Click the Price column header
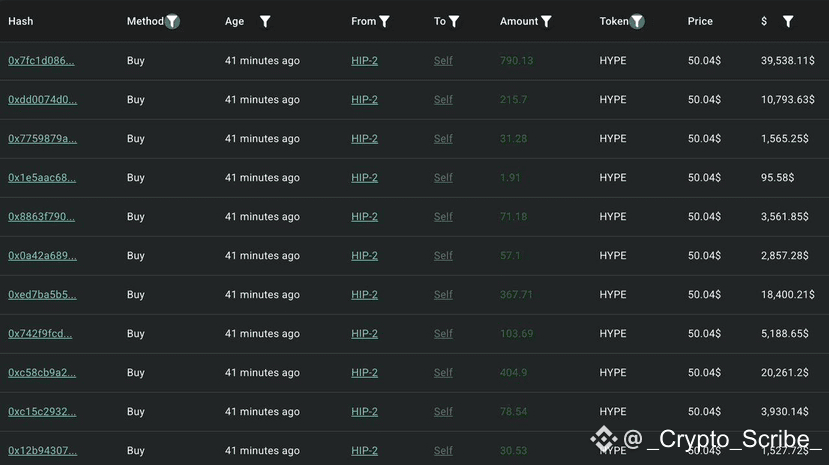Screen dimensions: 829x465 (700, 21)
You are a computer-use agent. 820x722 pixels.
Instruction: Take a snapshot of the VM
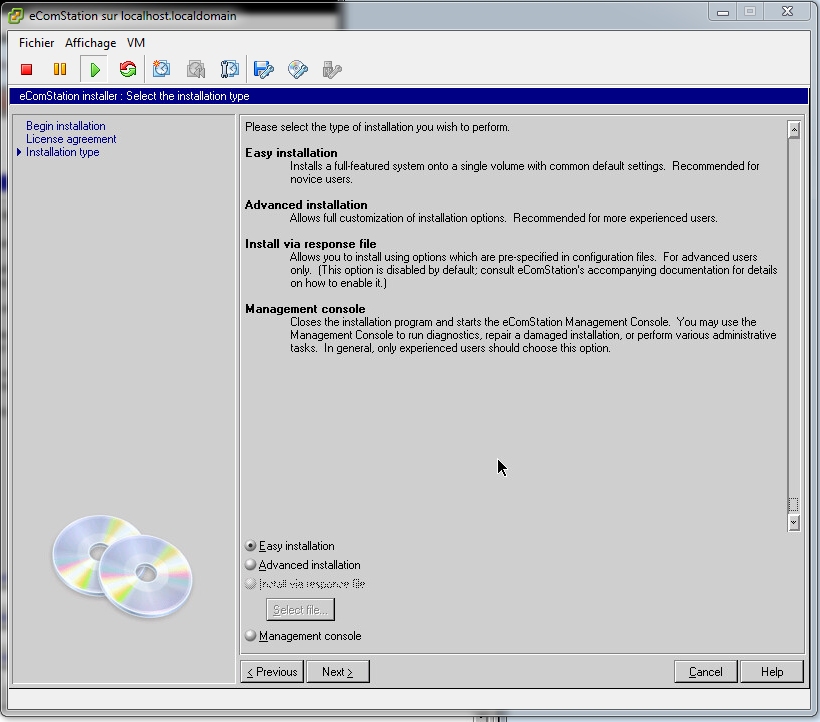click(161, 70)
...
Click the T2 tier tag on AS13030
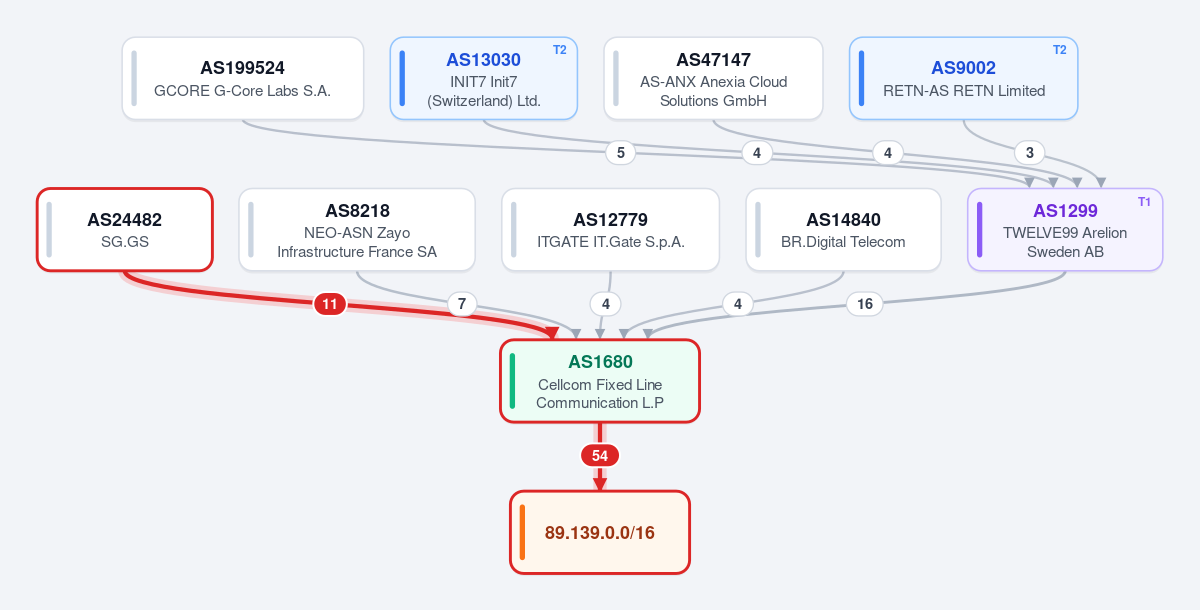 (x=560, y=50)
--
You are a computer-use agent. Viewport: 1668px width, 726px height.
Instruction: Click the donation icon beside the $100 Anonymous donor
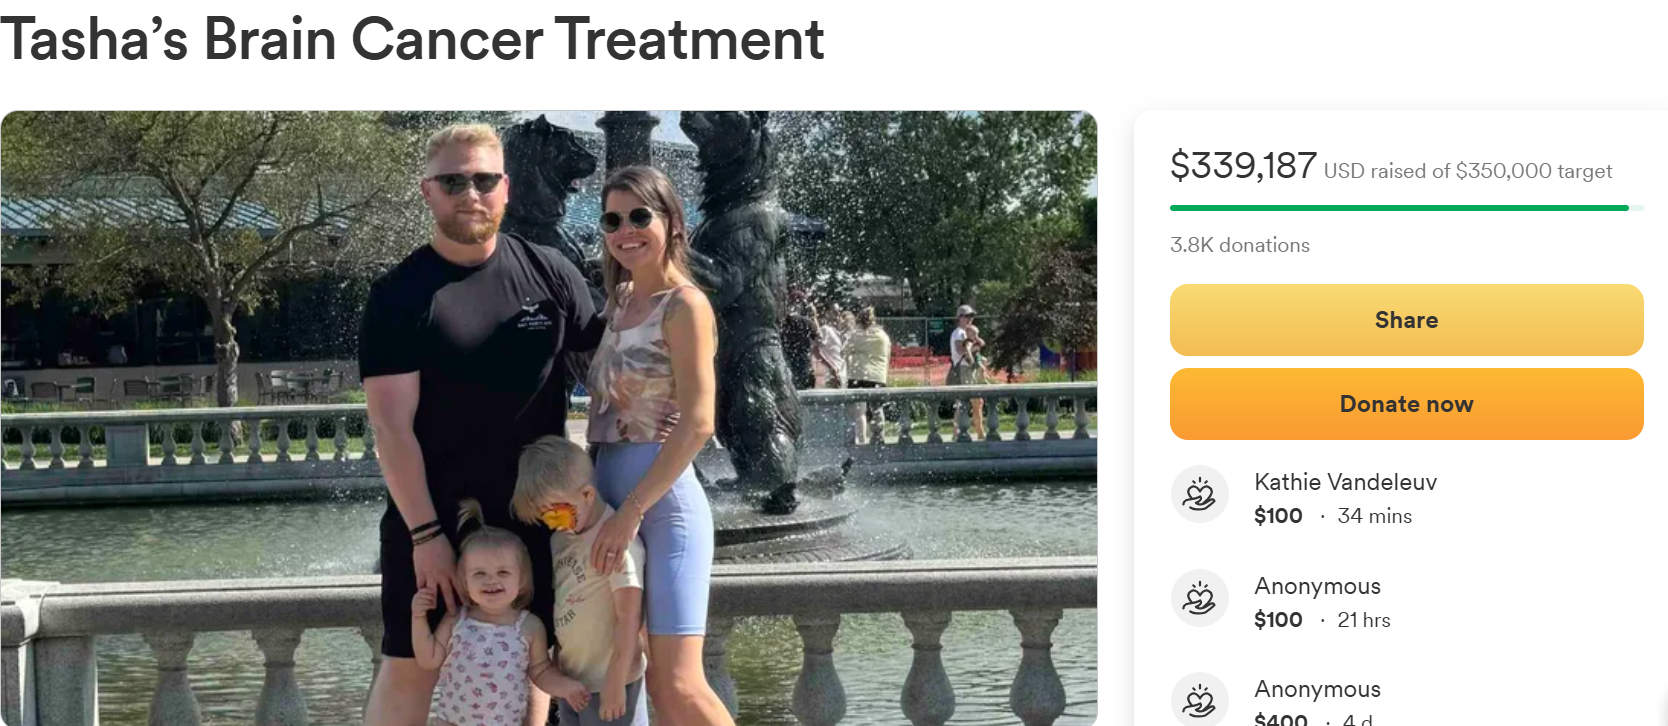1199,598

▶ _Required action_:
Scan the data above; copy every line where "computer" appears.

▶ _Written solution_:
You are a computer-use agent. 820x722 pixels.
You are a computer-use agent. Viewport: 1668px width, 726px height.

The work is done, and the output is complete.